WHAT IS EXPECTED: Find each line in the rows below that contains the word "Open", and copy those lines.

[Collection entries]
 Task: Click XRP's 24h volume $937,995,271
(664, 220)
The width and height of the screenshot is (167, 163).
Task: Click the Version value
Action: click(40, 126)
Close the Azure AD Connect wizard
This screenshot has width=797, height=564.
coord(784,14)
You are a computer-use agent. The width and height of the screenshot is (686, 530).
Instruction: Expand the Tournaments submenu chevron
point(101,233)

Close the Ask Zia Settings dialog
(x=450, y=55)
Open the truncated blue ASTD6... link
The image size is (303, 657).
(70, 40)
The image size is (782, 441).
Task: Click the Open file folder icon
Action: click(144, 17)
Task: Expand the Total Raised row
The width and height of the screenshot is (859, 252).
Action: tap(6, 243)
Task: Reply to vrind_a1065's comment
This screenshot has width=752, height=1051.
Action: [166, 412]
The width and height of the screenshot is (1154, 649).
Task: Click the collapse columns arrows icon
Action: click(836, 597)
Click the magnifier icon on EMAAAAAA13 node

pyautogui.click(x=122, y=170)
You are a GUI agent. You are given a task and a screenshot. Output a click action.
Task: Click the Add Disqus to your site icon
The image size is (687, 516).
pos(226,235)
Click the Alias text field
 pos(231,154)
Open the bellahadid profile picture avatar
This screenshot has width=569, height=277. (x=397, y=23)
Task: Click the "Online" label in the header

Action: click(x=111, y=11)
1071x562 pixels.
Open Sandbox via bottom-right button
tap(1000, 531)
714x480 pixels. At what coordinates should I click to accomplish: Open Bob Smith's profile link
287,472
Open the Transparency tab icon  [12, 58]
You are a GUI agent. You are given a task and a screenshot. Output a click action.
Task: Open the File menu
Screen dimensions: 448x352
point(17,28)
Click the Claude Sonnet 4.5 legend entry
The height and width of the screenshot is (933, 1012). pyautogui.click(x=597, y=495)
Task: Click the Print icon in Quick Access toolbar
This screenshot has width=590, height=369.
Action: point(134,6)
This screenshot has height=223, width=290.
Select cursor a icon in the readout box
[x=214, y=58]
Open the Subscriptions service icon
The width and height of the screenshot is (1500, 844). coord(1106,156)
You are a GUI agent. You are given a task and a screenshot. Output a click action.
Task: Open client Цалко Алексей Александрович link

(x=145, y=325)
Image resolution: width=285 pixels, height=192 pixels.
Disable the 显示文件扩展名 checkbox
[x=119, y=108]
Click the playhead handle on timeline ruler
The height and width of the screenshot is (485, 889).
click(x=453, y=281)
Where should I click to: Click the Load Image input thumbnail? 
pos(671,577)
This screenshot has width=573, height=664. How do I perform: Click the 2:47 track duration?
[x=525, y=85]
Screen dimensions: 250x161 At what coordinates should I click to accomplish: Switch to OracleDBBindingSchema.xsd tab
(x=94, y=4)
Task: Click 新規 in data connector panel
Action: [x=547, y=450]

CORRECT RESULT:
Open the truncated blue ASTD6... link
Task: Click the Open file folder icon
Open the bellahadid profile picture avatar
Open Sandbox via bottom-right button
714x480 pixels. At what coordinates should I click to accomplish: Open Bob Smith's profile link
Open the Transparency tab icon  [12, 58]
Task: Open the File menu
Open the Subscriptions service icon
Task: Open client Цалко Алексей Александрович link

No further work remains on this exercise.